Please note: The following paper may be read in its entirety by selecting Robinson.pdf
“The Lands of the state, now owned or hereafter acquired, constituting the forest preserve
as now fixed by law, shall be forever kept as wild forest lands. They shall not be leased,
sold or exchanged, or be taken by an corporation, public or private,
nor shall the timber thereon be sold, removed or destroyed.”

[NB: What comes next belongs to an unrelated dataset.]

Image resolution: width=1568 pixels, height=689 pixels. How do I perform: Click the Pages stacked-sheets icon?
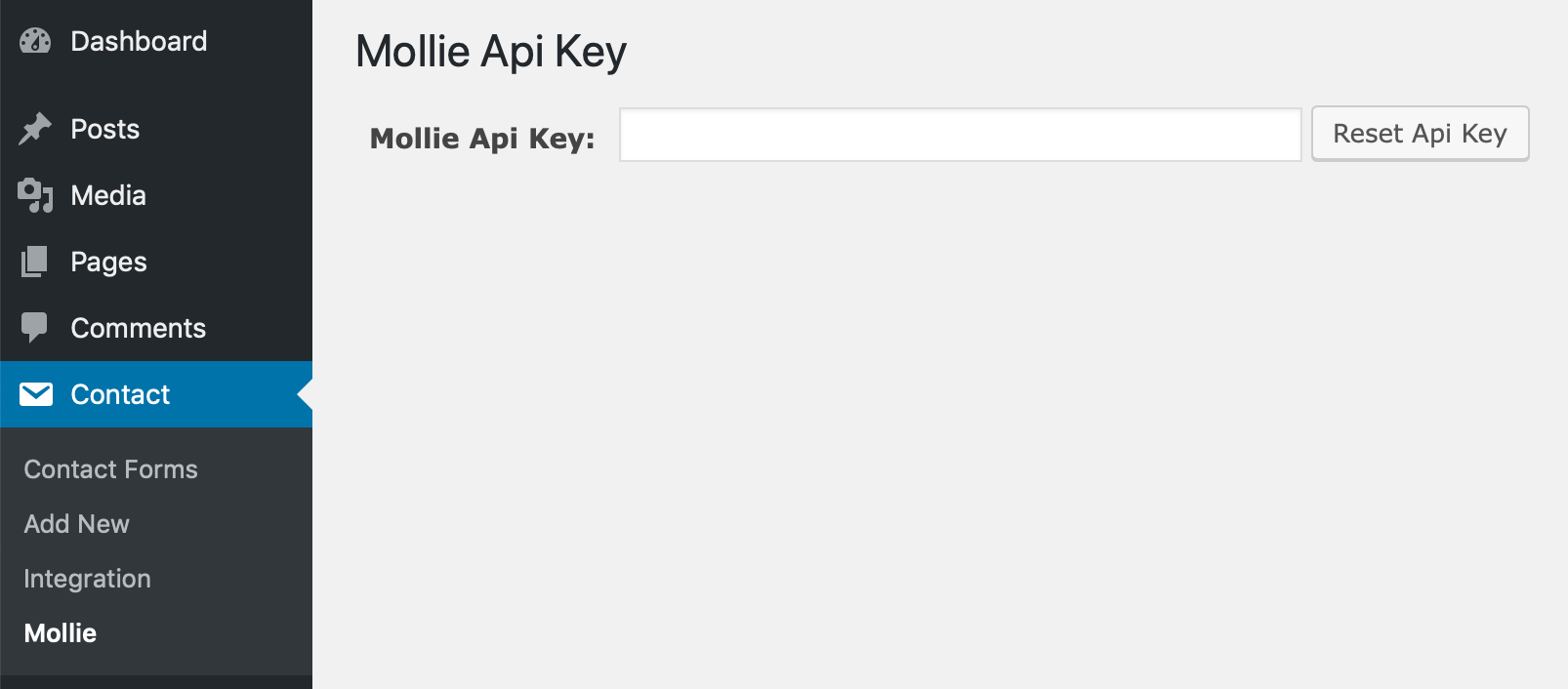point(35,262)
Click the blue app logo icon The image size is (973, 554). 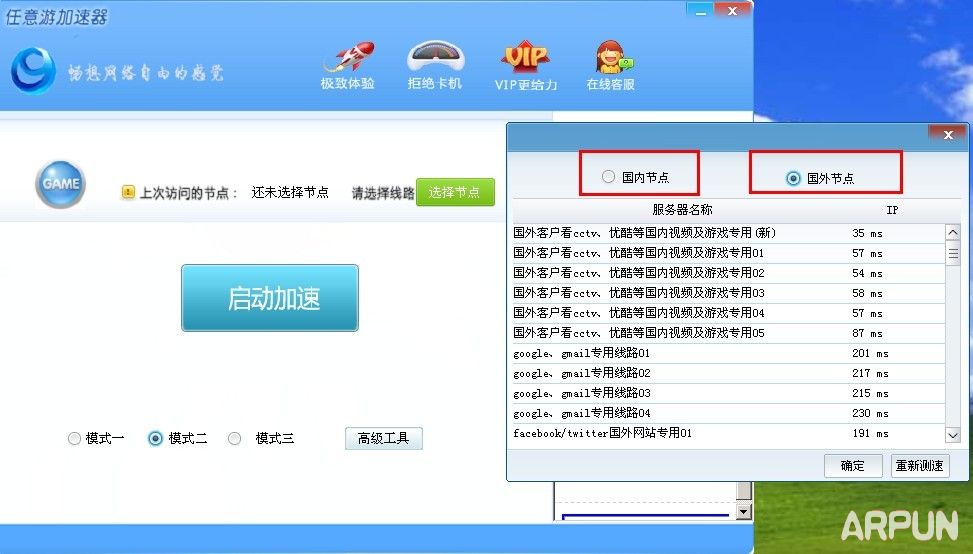(33, 71)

These words within Article XIV, Section 1, of the Constitution of New York State,1 inaugurated the concept of “wilderness” into the world of law for the first time ever, anywhere. At the time, 1894, the science of ecology was still in its infancy, but the conservation ethic had emerged from its early roots in Ralph Waldo Emerson’s essay “Nature,” published in 1830.2 Conservationists urged appreciation of nature’s beauty, acknowledgement of the healthful influence of mountains and forests, and support for the stewardship of fauna and flora. Maintaining an environment that is healthful, pleasing to the senses and intellect, now and in the future, was to become a legitimate duty of government, and be a fundamental norm of Environmental Law. Emerson’s vision acknowledged that while humans derived wealth from the commodities extracted from nature, yet these natural resources are but “temporary and mediate, not ultimate, like its service to the soul.”3 In enacting Article XIV, first in 1894 and then again in 1938, New Yorker voters have come to embrace the conservation ethic as a rule of law.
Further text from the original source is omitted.